Terrorism Exclusion Clause

A.       Notwithstanding any provision to the contrary within this Contract or any addendum thereto, it is agreed that this Contract excludes loss, damage, cost or expense directly or indirectly caused by, contributed to by, resulting from, arising out of or in connection with any “act of terrorism,” as defined in the Terrorism Risk Insurance Act of 2002, as amended by the Terrorism Risk Insurance Extension Act of 2005 (together the “Terrorism Act”), on primary or excess property and casualty insurance issued by the Company, regardless of any other cause or event contributing concurrently or in any sequence to the loss.

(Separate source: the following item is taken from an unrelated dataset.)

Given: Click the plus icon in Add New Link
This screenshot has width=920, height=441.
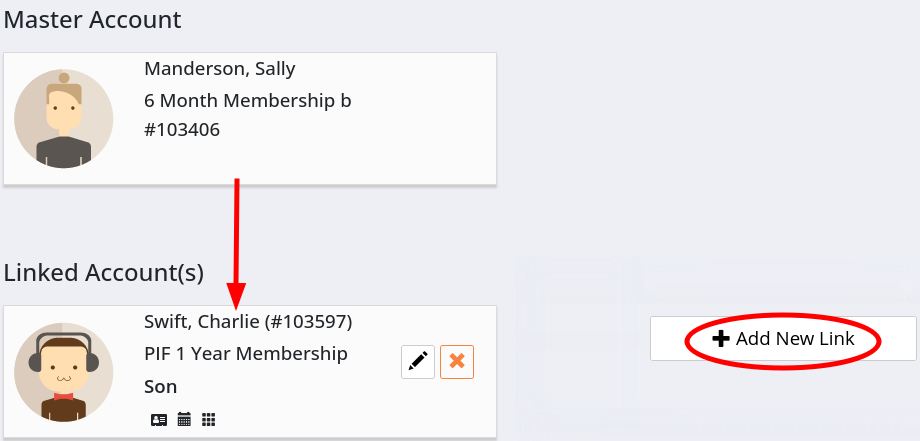Looking at the screenshot, I should (x=721, y=339).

B.        Notwithstanding the above and subject otherwise to the terms, conditions and limitations of this Contract, this Contract will pay actual loss or damage caused by any act of terrorism which does not meet the definition of “insured loss” set forth in the Terrorism Act or meets the definition of “insured loss” as set forth in the Terrorism Act, but results in loss under a policy that is not included in “property and casualty insurance” as defined in the Terrorism Act, provided, in either case, (1) such loss or damage occurs in a line of insurance otherwise covered by this Contract, and (2) in no event will this Contract provide coverage for loss, damage, cost or expense directly or indirectly caused by, contributed to by, resulting from, or arising out of or in connection with biological, chemical, radioactive or nuclear explosion, pollution, contamination and/or fire following thereon.